*** Opening of Study material ***

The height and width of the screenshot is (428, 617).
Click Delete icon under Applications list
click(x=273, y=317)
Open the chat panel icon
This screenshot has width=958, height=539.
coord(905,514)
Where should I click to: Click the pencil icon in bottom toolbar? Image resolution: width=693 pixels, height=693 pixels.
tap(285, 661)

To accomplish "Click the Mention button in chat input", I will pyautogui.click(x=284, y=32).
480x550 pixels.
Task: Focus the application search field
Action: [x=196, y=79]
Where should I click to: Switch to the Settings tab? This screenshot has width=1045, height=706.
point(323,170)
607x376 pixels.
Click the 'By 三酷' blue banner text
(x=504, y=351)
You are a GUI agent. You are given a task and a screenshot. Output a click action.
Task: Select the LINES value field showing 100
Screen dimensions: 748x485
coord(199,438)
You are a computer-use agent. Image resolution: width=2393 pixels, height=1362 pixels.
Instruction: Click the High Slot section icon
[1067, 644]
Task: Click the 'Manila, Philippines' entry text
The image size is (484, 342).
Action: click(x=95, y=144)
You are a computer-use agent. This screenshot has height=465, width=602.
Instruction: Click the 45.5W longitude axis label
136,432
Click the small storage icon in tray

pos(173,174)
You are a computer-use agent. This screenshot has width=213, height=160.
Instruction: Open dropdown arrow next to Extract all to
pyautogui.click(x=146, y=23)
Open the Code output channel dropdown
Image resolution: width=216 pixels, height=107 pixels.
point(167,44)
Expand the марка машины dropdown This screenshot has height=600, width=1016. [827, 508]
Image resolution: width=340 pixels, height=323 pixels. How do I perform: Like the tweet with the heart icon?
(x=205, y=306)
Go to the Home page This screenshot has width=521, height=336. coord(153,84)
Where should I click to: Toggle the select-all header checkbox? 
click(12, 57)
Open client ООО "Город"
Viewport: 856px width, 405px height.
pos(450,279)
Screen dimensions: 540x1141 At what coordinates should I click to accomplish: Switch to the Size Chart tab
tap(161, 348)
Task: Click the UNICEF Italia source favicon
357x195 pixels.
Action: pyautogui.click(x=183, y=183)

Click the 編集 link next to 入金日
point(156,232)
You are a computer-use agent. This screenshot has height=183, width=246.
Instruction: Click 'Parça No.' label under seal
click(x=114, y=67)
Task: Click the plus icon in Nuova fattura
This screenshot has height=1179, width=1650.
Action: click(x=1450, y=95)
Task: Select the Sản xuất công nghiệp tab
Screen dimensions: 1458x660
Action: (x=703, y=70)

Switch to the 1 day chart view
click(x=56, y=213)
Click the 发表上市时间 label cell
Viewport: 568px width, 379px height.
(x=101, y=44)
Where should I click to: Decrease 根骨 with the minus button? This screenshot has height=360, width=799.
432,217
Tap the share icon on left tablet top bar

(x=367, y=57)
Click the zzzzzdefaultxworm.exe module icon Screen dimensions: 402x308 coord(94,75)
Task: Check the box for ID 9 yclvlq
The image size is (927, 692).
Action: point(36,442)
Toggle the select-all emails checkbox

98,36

*** Close of Study material ***

| Aim of the exercise |
Reproduce the whole listing verbatim, leaving every line as it was.

| Answer |
The height and width of the screenshot is (428, 617).
Click Delete icon under Applications list
click(x=273, y=317)
Open the chat panel icon
This screenshot has width=958, height=539.
coord(905,514)
Where should I click to: Click the pencil icon in bottom toolbar? Image resolution: width=693 pixels, height=693 pixels.
tap(285, 661)

To accomplish "Click the Mention button in chat input", I will pyautogui.click(x=284, y=32).
480x550 pixels.
Task: Focus the application search field
Action: [x=196, y=79]
Where should I click to: Switch to the Settings tab? This screenshot has width=1045, height=706.
point(323,170)
607x376 pixels.
Click the 'By 三酷' blue banner text
(x=504, y=351)
You are a GUI agent. You are given a task and a screenshot. Output a click action.
Task: Select the LINES value field showing 100
Screen dimensions: 748x485
coord(199,438)
You are a computer-use agent. Image resolution: width=2393 pixels, height=1362 pixels.
Instruction: Click the High Slot section icon
[1067, 644]
Task: Click the 'Manila, Philippines' entry text
The image size is (484, 342).
Action: click(x=95, y=144)
You are a computer-use agent. This screenshot has height=465, width=602.
Instruction: Click the 45.5W longitude axis label
136,432
Click the small storage icon in tray

pos(173,174)
You are a computer-use agent. This screenshot has width=213, height=160.
Instruction: Open dropdown arrow next to Extract all to
pyautogui.click(x=146, y=23)
Open the Code output channel dropdown
Image resolution: width=216 pixels, height=107 pixels.
point(167,44)
Expand the марка машины dropdown This screenshot has height=600, width=1016. [827, 508]
Image resolution: width=340 pixels, height=323 pixels. How do I perform: Like the tweet with the heart icon?
(x=205, y=306)
Go to the Home page This screenshot has width=521, height=336. coord(153,84)
Where should I click to: Toggle the select-all header checkbox? 
click(12, 57)
Open client ООО "Город"
Viewport: 856px width, 405px height.
pos(450,279)
Screen dimensions: 540x1141 At what coordinates should I click to accomplish: Switch to the Size Chart tab
tap(161, 348)
Task: Click the UNICEF Italia source favicon
357x195 pixels.
Action: pyautogui.click(x=183, y=183)

Click the 編集 link next to 入金日
point(156,232)
You are a computer-use agent. This screenshot has height=183, width=246.
Instruction: Click 'Parça No.' label under seal
click(x=114, y=67)
Task: Click the plus icon in Nuova fattura
This screenshot has height=1179, width=1650.
Action: click(x=1450, y=95)
Task: Select the Sản xuất công nghiệp tab
Screen dimensions: 1458x660
Action: (x=703, y=70)

Switch to the 1 day chart view
click(x=56, y=213)
Click the 发表上市时间 label cell
Viewport: 568px width, 379px height.
(x=101, y=44)
Where should I click to: Decrease 根骨 with the minus button? This screenshot has height=360, width=799.
432,217
Tap the share icon on left tablet top bar

(x=367, y=57)
Click the zzzzzdefaultxworm.exe module icon Screen dimensions: 402x308 coord(94,75)
Task: Check the box for ID 9 yclvlq
The image size is (927, 692).
Action: point(36,442)
Toggle the select-all emails checkbox

98,36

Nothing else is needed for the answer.